__Stored items__
---

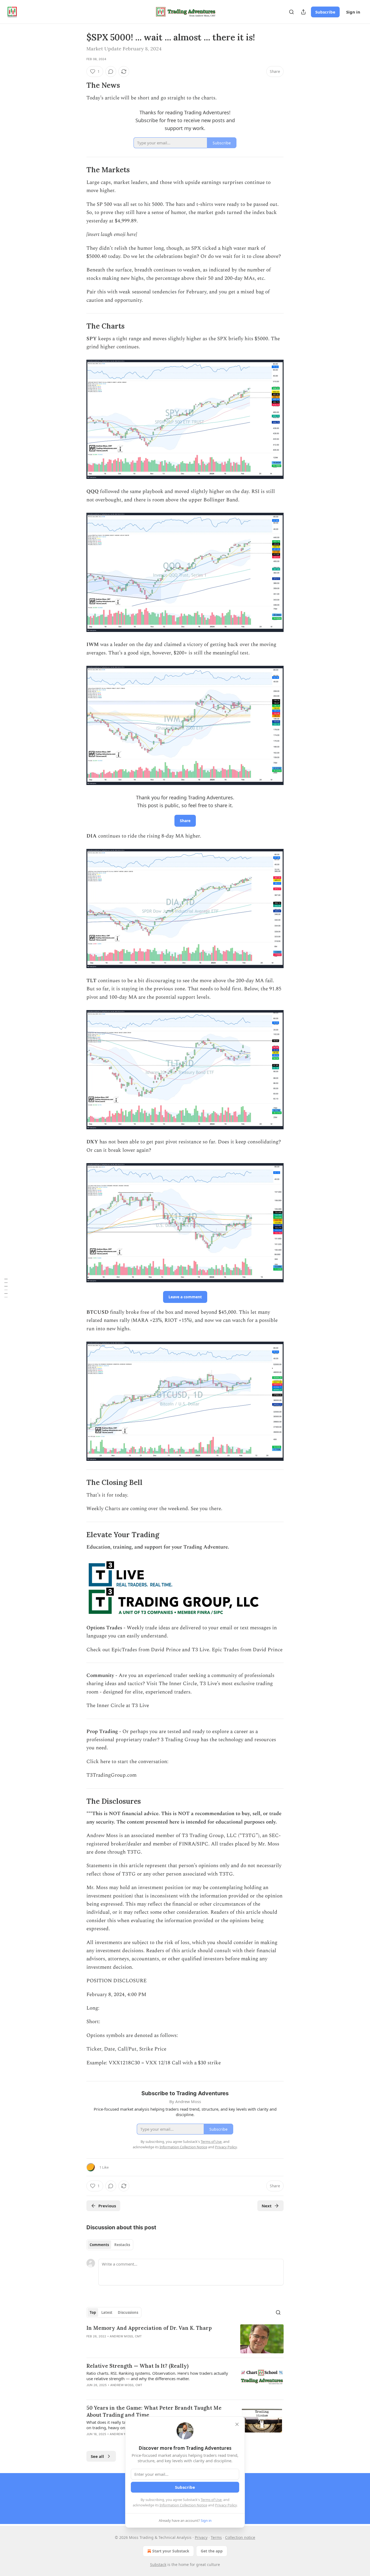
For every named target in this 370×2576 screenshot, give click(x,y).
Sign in (353, 12)
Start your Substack (170, 2551)
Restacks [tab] (122, 2244)
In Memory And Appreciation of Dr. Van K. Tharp (149, 2328)
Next (267, 2205)
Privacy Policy (226, 2505)
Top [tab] (93, 2312)
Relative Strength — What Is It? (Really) (137, 2366)
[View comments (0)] (110, 71)
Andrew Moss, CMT (126, 2336)
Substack (158, 2564)
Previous (107, 2205)
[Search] (291, 12)
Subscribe (325, 12)
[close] (237, 2424)
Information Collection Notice (183, 2505)
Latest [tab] (106, 2312)
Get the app (212, 2551)
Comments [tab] (99, 2244)
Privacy (201, 2537)
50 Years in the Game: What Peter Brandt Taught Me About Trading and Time (154, 2411)
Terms (216, 2537)
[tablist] (109, 2244)
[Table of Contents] (6, 1288)
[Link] (78, 85)
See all (97, 2456)
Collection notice (240, 2537)
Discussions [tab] (128, 2312)
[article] (185, 2339)
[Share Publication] (303, 12)
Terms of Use (211, 2499)
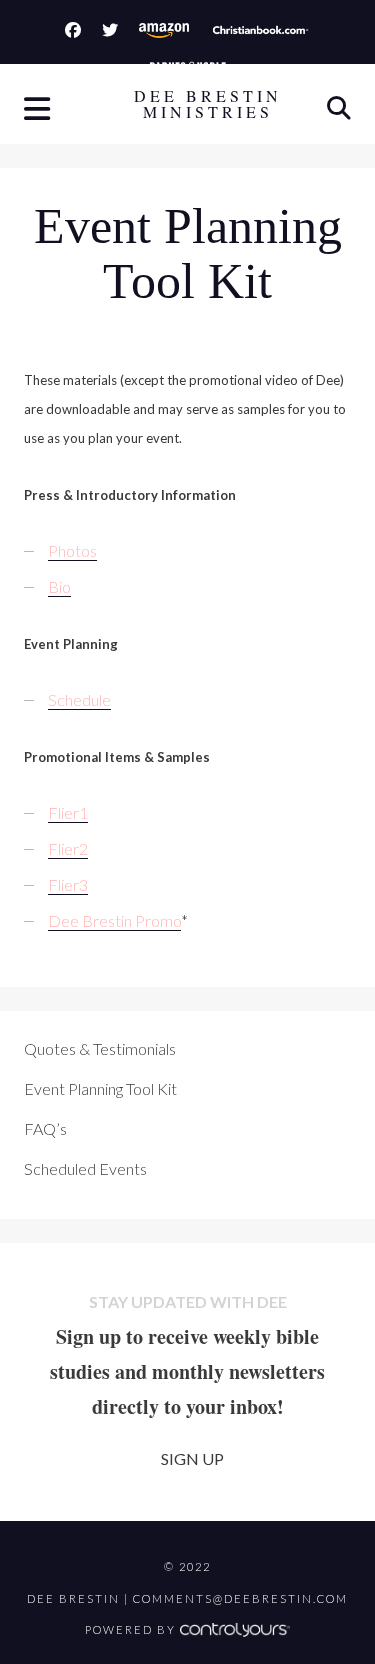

---

__Problem details__
Work out, please, how many lines above contain "What"; answer only with the number.

__Expected output__
2